Parents warned of Peppa Pig YouTube horror show
EXCLUSIVE: A THREE-YEAR-OLD Melbourne girl was seconds away from viewing a beheading - embedded within a YouTube Kids clip of Peppa Pig - on her TV.
The tech giant is also being blamed for preschool children aged 4 and 5 from New South Wales and Queensland simulating in sexual acts during school hours, after being exposed to pornographic content on the same kids' platform.
And News Corp Australia can reveal 1 in 5 children aged eight and under are accessing pornography online, according to new data.
The revelations are not the first time YouTube and it's child-focused offshoot YouTube Kids have come under fire and follow previous reports of Peppa Pig cartoons being distorted to show untoward acts.
This is despite YouTube Kids marketing itself as: "safer and simpler for kids to explore the world through online video."
Cyber experts, including the Minister for Law Enforcement and Cyber Safety Angus Taylor, have called for social media companies to take more responsibility for their content.
"I am aware of these types of cases," Minister Taylor said.
"Social media companies absolutely have a responsibility to do more."
The shocking case involving the Melbourne child, from Moonee Ponds, occurred when she did not have access to a device and was watching a Peppa Pig episode streamed to the TV as her mother took a conference call.
When the girl's mother noticed Peppa Pig not talking she checked on the child and the noticed the cartoon had shifted to video of a recorded beheading, with a man kneeling on the ground as others surrounded him about to commit the act. She managed to turn the TV off before the beheading took place.
The traumatised mother has not put her child back on YouTube or YouTube Kids since and wanted to share her story anonymously to alert other parents to the dangers of unsupervised access to online material.
YouTube did not respond to News Corp's request for comment on the incident, only to say it took the safety of it's users seriously.
In background information provided it appeared, despite claims of safety, YouTube Kids is no safer than YouTube and untoward material needs to be reported by users to the company before being taken down.
"All versions of the YouTube Kids app use filters powered by algorithms to select videos from YouTube. We continually work hard to make our algorithms as accurate as possible in order to provide a safer version of YouTube," a spokeswoman said.
Digital expert Dr Kristy Goodwin, who has advised the mother of the Melbourne child, said the mother was "extremely traumatised" by the incident.
Dr Goodwin said it was becoming increasingly common for very young children to be exposed to age-inappropriate material hidden in seemingly innocuous videos or games online.
"I have been called into several preschools in NSW and QLD after children have been engaged in sexual acts due to exposure to material online, including on YouTube," she said.

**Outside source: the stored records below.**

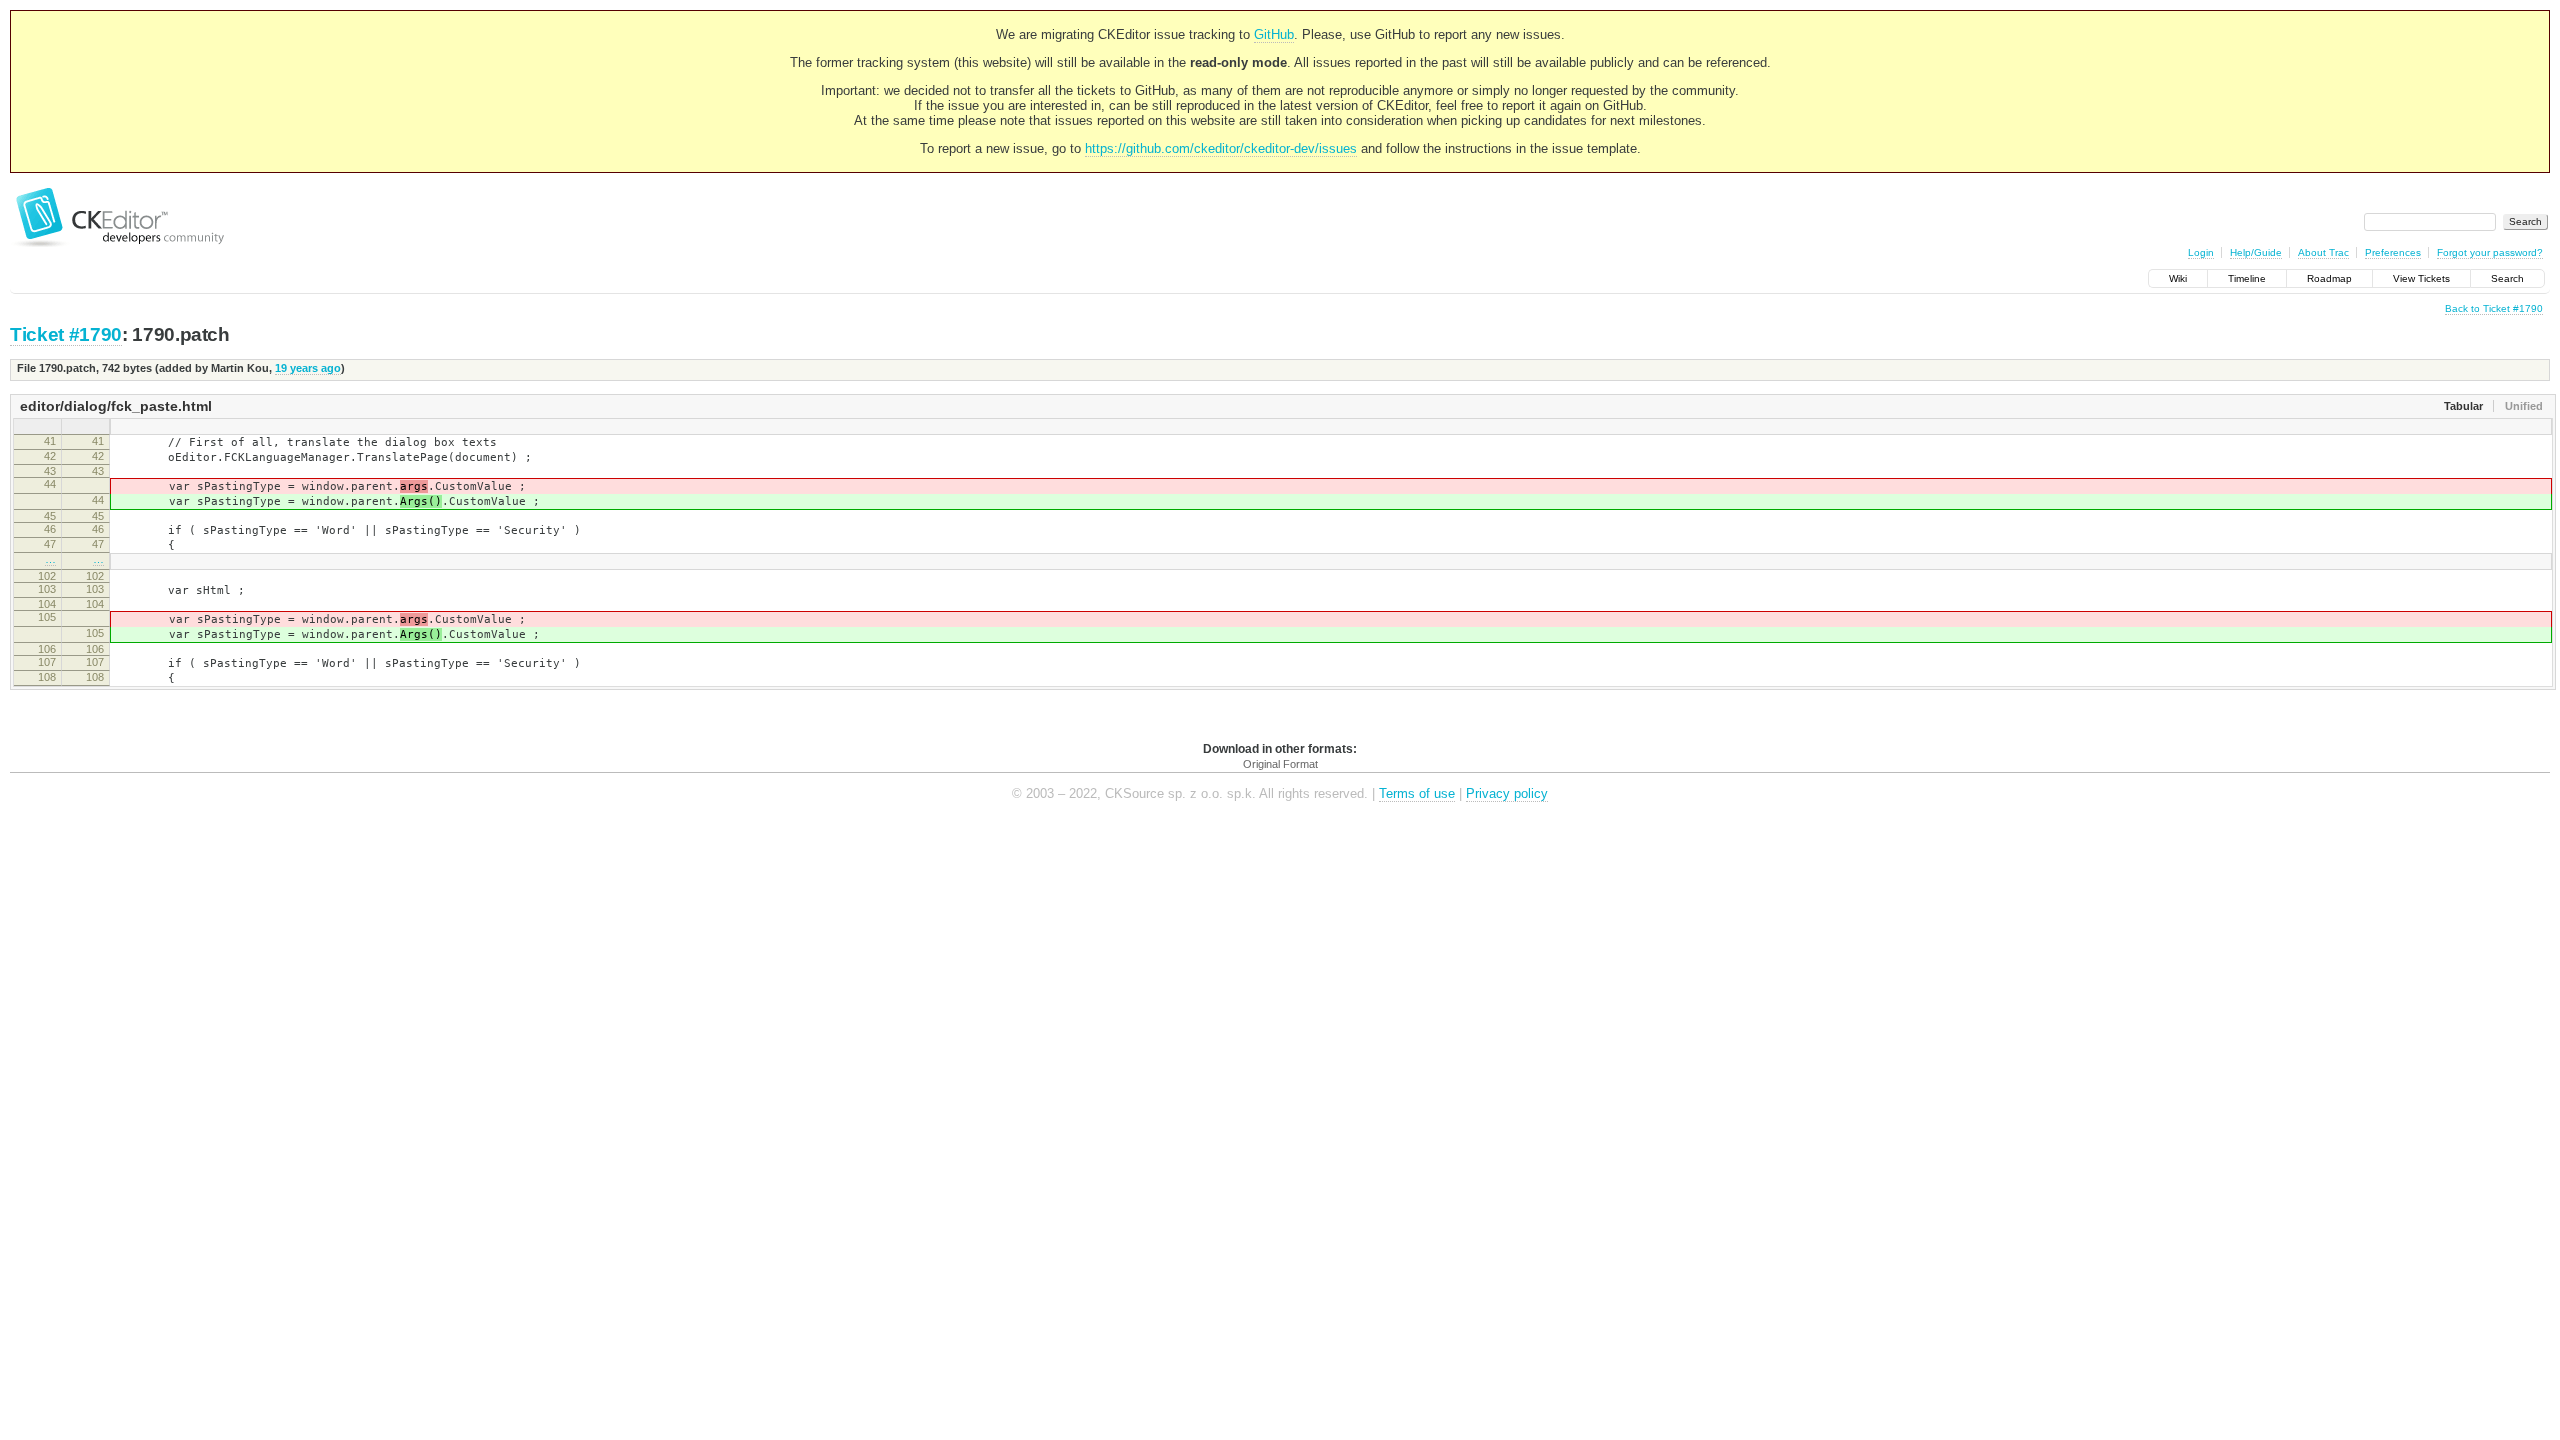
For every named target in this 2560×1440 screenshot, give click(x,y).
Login (2201, 252)
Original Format (1280, 764)
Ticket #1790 (66, 334)
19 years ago (308, 368)
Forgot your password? (2490, 252)
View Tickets (2421, 278)
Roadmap (2329, 278)
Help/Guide (2256, 252)
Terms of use (1417, 793)
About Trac (2323, 252)
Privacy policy (1507, 793)
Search (2507, 278)
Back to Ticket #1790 (2494, 308)
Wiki (2178, 278)
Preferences (2393, 252)
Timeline (2247, 278)
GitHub (1274, 34)
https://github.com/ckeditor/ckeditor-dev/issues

"These four and five year-olds are imitating doggy style, they are trying to force other children to imitate the act of fellatio all in the schoolyard because of things they have been exposed to online."
Esafety Commissioner Julie Inman Grant said she was aware of a disturbing trend where videos that feature popular children's cartoons or content - like Peppa Pig or Disney's Frozen - include inappropriate themes for children.
"Children, especially those who are preschool age, will not have the cognitive ability to process this content, which can be harmful both psychologically and physically, so prevention is important in the first instance."
Susan McClean, the Cyber Cop said: "If you want to keep your children 100 per cent safe watching content, put on a DVD. Don't stream things through the internet."
Tim Levy, Managing Director of cyber safety platform Family Zone, said children were increasingly getting access to pornography online.
One in 5 Australian children have viewed porn online this year according to usage data of Family Zone's 350,000 users.
This number increases to a third of 9-12 year-olds.
"Interestingly the most recorded time of access to this material is 3-4pm in afternoon when they've gotten home from school and the house and parents are busy," Mr Levy said.
TOP 5 TIPS FOR PARENTS IF THEIR KIDS SEE VIOLENT OR SEXUAL MATERIAL
- Stay calm and listen to your child - let them fill you in on the details so you can help manage the situation - Eg how they found it, where it happened, if someone showed them and how they felt when they saw it.
- Reassure your child they are not in trouble - punishing them may damage the trust in your relationship and drive unwanted behaviour underground.
- Talk with your child about how the content made them feel and let them know it's normal to feel that way.
- Depending on your child's age and family values, you may wish to have 'the talk' about sexual relationships, love and intimacy.
- Problem-solve together - encourage them to think of ways to stay safe online and avoid coming across this content again.